The city of Cleveland has agreed to have its police department overseen by an independent monitor and subject its officers to strict and explicit new rules on the use of force, under a settlement with the Justice Department that was announced Tuesday.
The agreement, which follows the Justice Department’s finding that Cleveland police engaged in unnecessary and excessive use of force, imposes some of the toughest standards in the nation on the department. It lays out an array of prohibitions in an effort to reduce violent encounters between the police and the community — particularly its minorities — and ingrain “bias-free policing principles” throughout the department.
The police department, according to the agreement, is now expected to “deliver police services with the goal of ensuring that they are equitable, respectful, and free of unlawful bias, in a manner that promotes broad community engagement and confidence.”
Cleveland Mayor Frank G. Jackson said the accord “marks a new way of policing in the city . . . built on the strong foundation of progressive change, sustained trust and accountability.”
The city, for instance, must document every time an officer unholsters a gun, which the agreement says is a reportable use of force and should be investigated as such. “Officers will not unholster and display a firearm unless the circumstances create a reasonable belief that lethal force may become necessary,” according to the rules.
Cleveland officers are now explicitly barred from using neck holds. They can use force against people who are handcuffed or restrained only when it is “objectively reasonable and necessary” to prevent an assault or an escape. And they are instructed not to use retaliatory force, such as punishing “an individual for disrespecting officers,” or use force against people “who only verbally confront them.”
Officers are also not allowed to fire a warning shot, and they are prohibited from firing from or at a moving vehicle unless they can justify the use of lethal force by something other than the threat from the moving car.
The settlement further requires that before resorting to force officers use “de-escalation techniques,” such as verbal persuasion and creating distance between the officer and the threat, whenever possible.
The city also will be required to provide medical care to residents who have been the subjects of force. The agreement does not require the use of body cameras by officers.
“For the past days and months, the nation has looked toward Cleveland as we have grappled with difficult issues involving police-community relations,” said U.S. Attorney Steven M. Dettelbach of the Northern District of Ohio. “Today, the nation should look at this city for an example of what true partnership and hard work can accomplish — a transformational blueprint for reform that can be a national model for any police department.”
The agreement also calls for the creation of a community police commission, made up of 10 representatives from across the community, including from civil rights and student organizations, and one representative each from the Cleveland Police Patrolmen’s Association, the Fraternal Order of Police and the Black Shield police association.
Within 18 months, the police department is required to develop policies that provide clear guidance to officers that such actions as detaining a motorist or pedestrian based “solely on racial stereotypes” are prohibited.
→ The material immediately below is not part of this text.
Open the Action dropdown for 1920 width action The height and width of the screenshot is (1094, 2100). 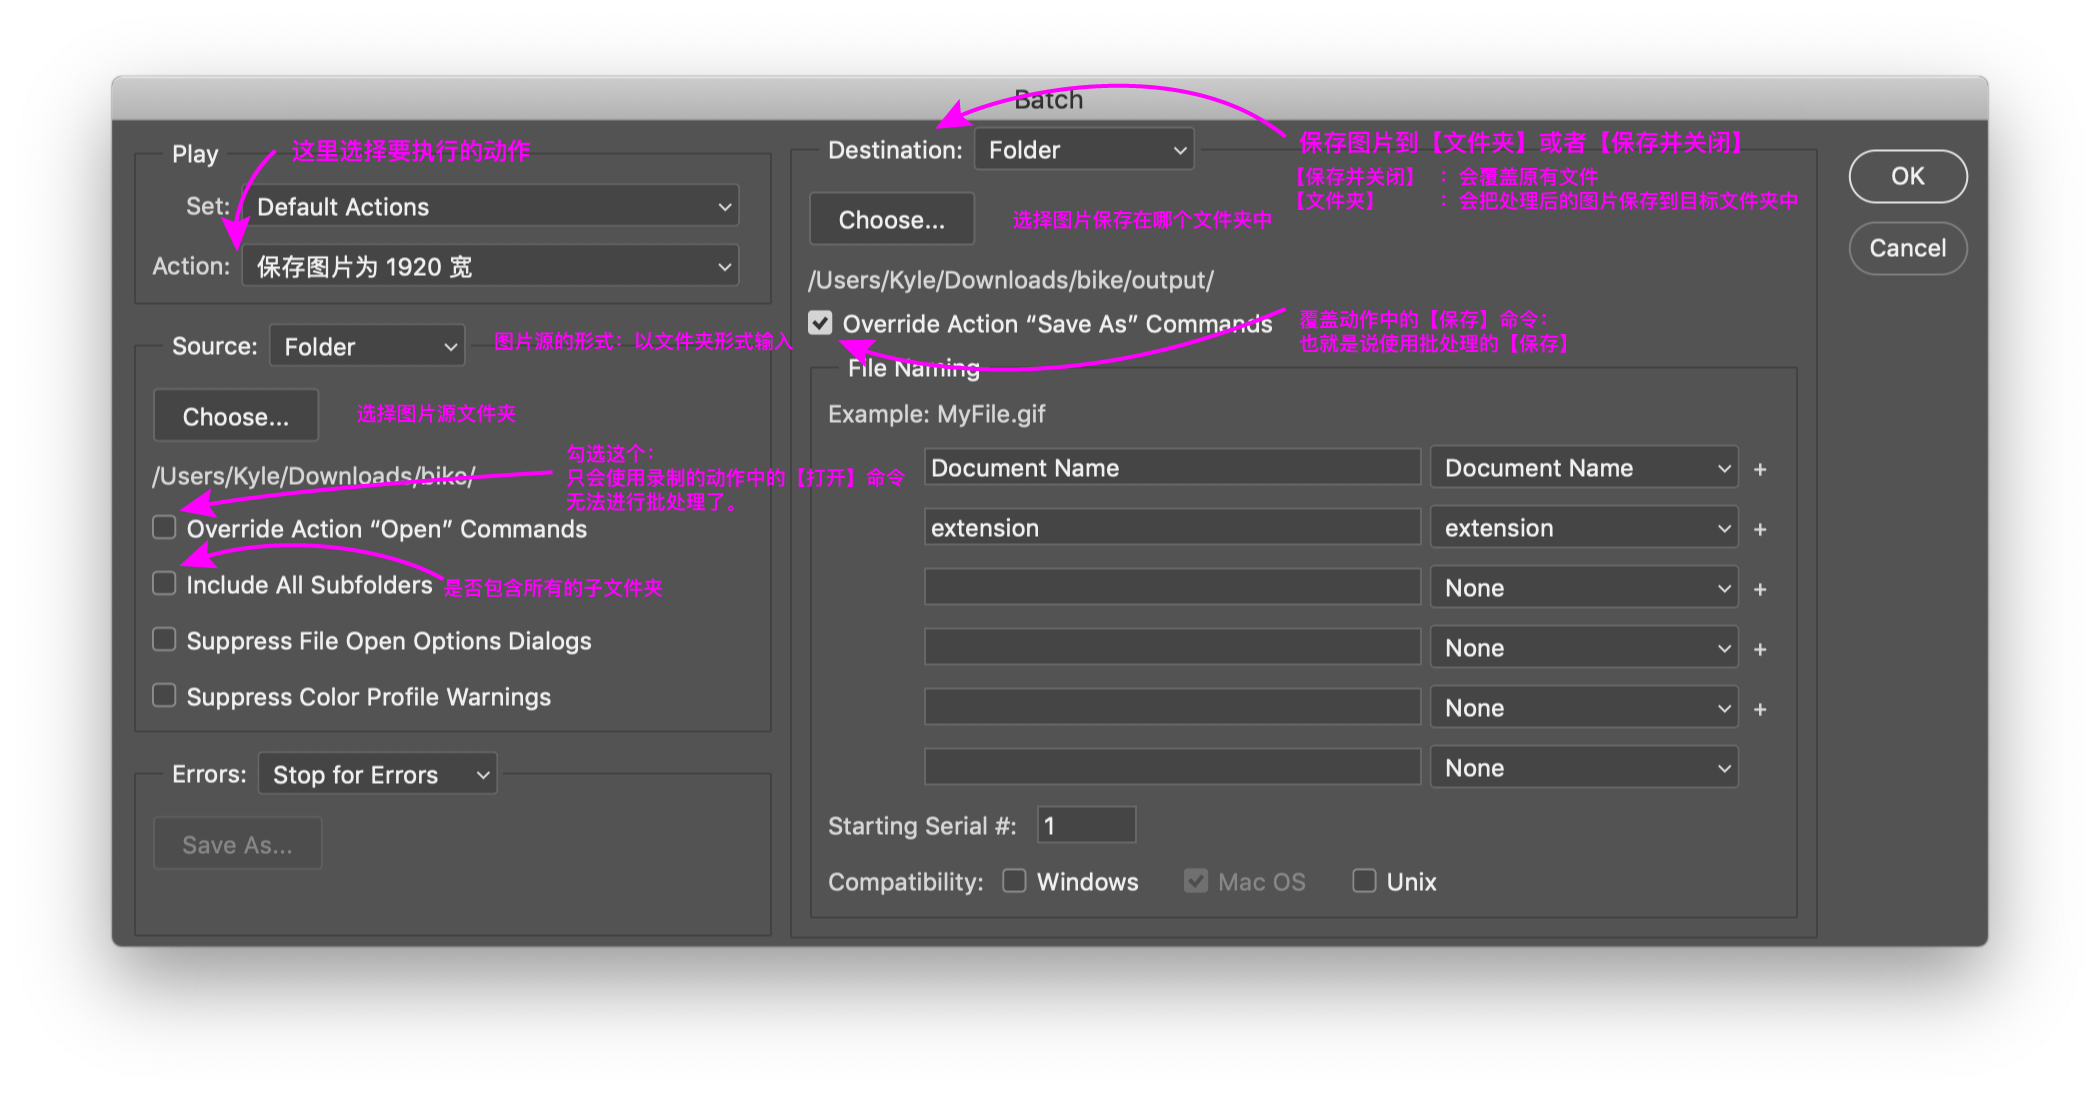click(489, 265)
The settlement, set against the growing debate over policing tactics in the United States, comes just days after a judge acquitted a white Cleveland police officer in the fatal shooting of two unarmed African Americans in 2012. The agreement is an outgrowth of a scathing report the Justice Department, issued in December, accusing Cleveland police of illegally using deadly force against citizens.
Under the court-enforceable agreement, the city and the Justice Department will jointly select an independent monitor to determine whether the requirements of the agreement have been implemented for a term of at least five years.
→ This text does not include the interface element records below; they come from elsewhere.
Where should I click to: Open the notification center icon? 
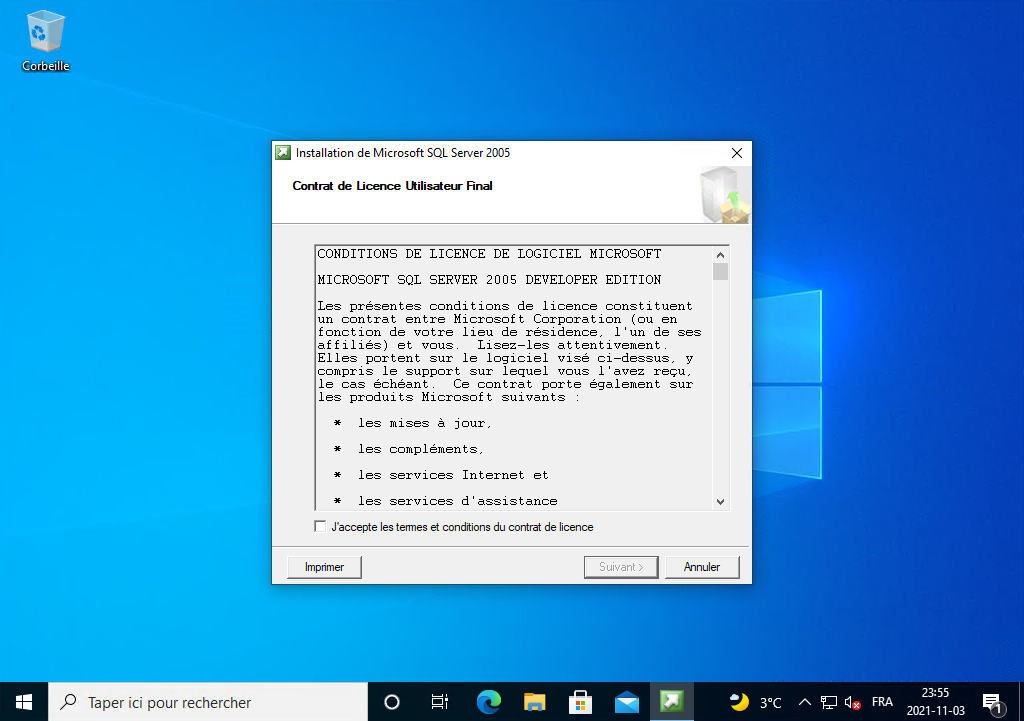tap(992, 702)
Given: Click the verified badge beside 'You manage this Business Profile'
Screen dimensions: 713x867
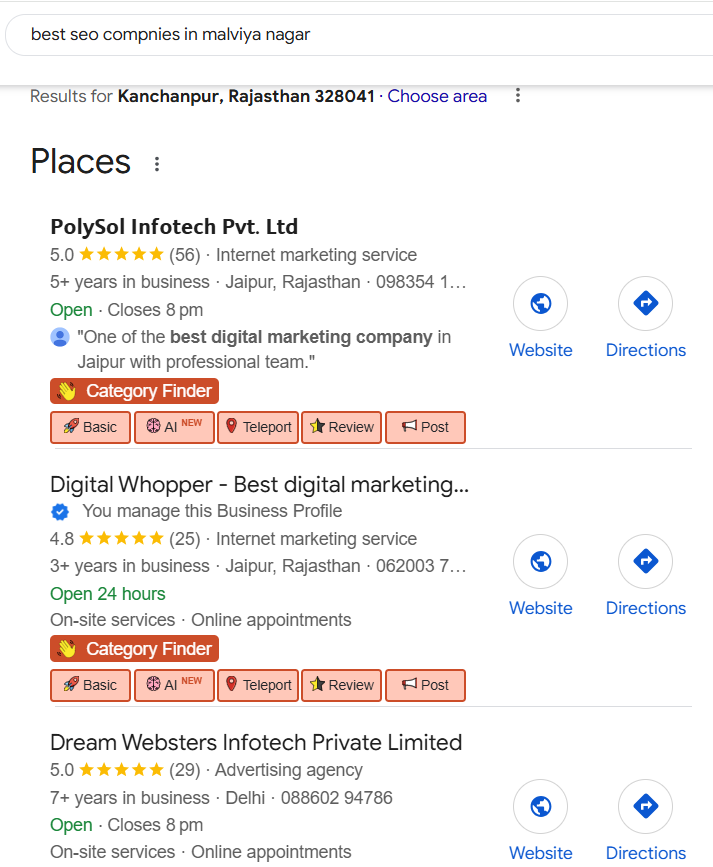Looking at the screenshot, I should (60, 512).
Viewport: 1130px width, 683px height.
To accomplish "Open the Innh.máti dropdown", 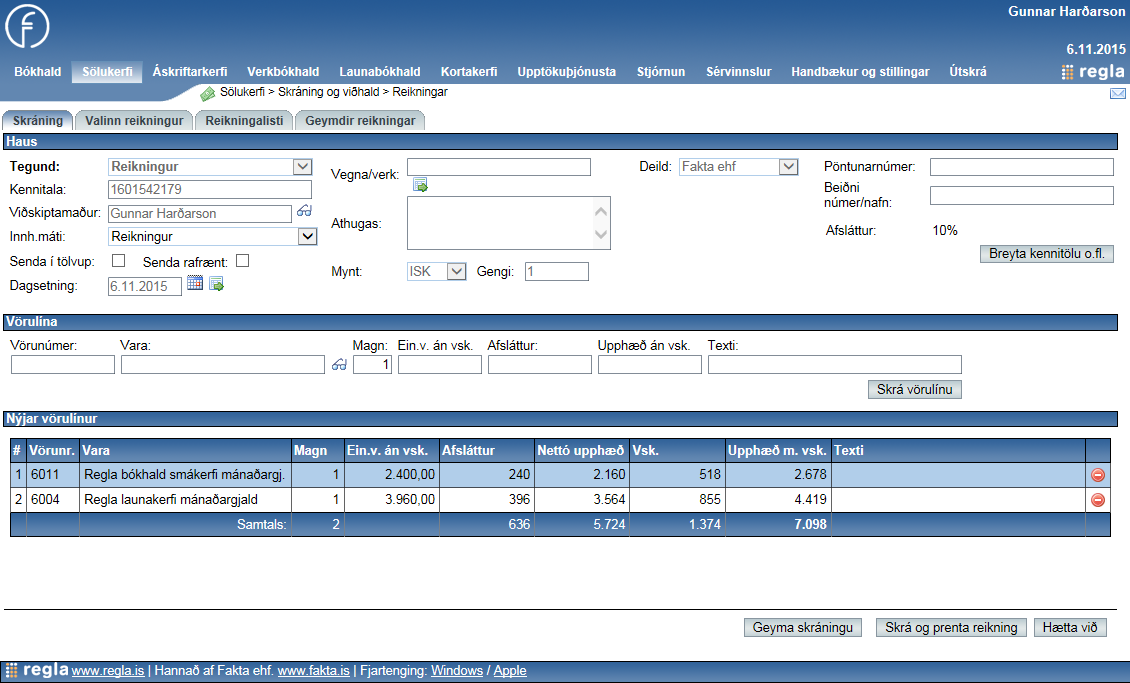I will click(x=307, y=237).
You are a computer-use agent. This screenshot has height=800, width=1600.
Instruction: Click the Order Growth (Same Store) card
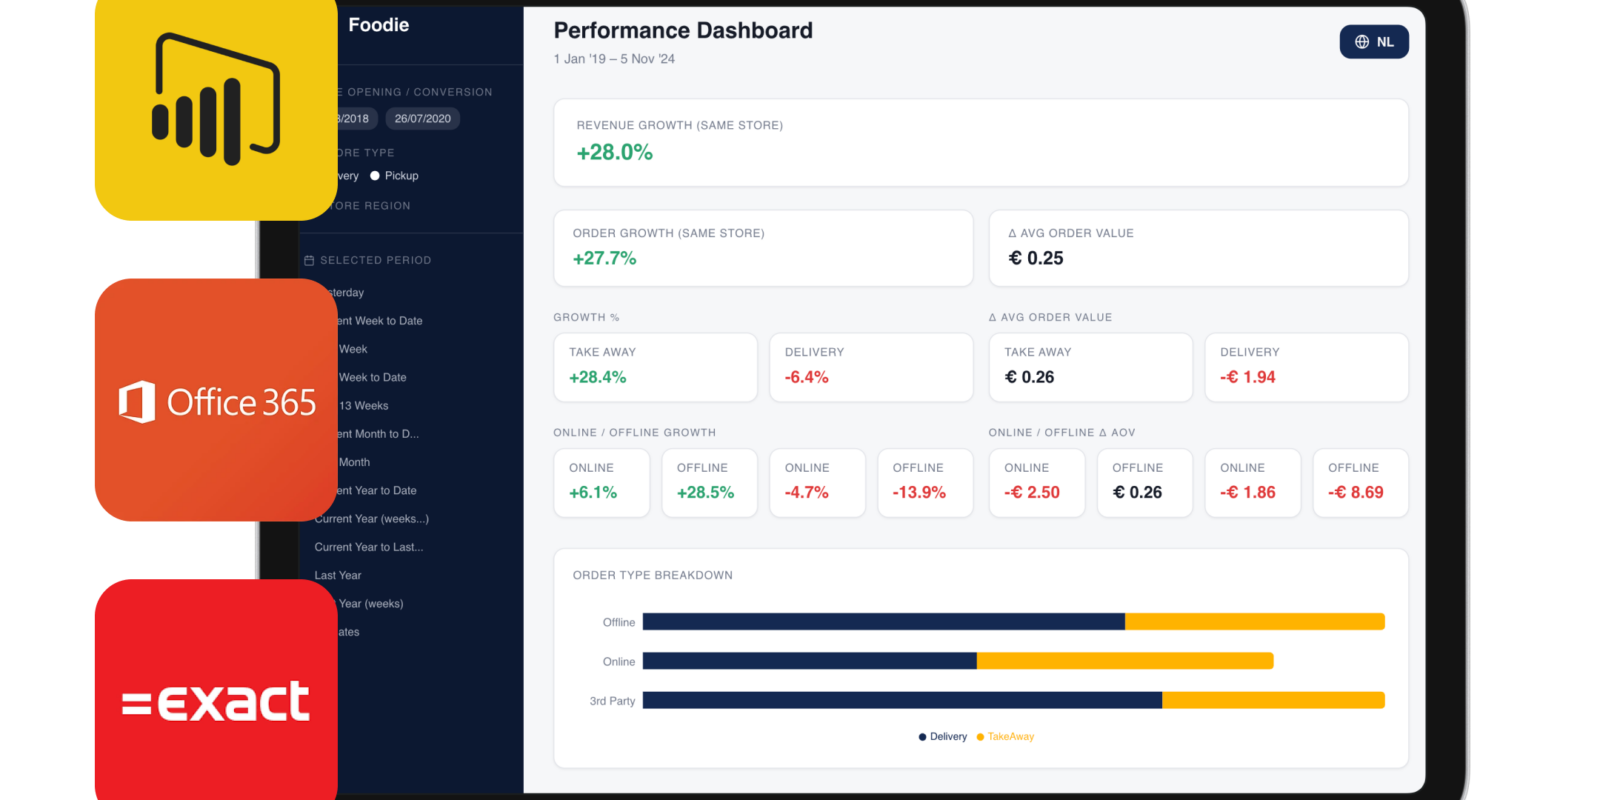point(762,248)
The Justice Department’s civil rights division, under President Obama, has opened more than 20 investigations of police departments. It has entered into 15 agreements with law enforcement agencies, such as the Cleveland police force, including consent decrees with nine of them.
Cleveland officials worked closely with the Justice Department in recent months to create the agreement, officials said.
“What is remarkable about Cleveland and this agreement is that it reflects the decision of community members, law enforcement leaders and city officials to do the difficult work required to address the systemic issues that can undermine cooperation between the police and large parts of the community, thereby reducing public safety,” said Vanita Gupta, the head of the Justice civil rights division.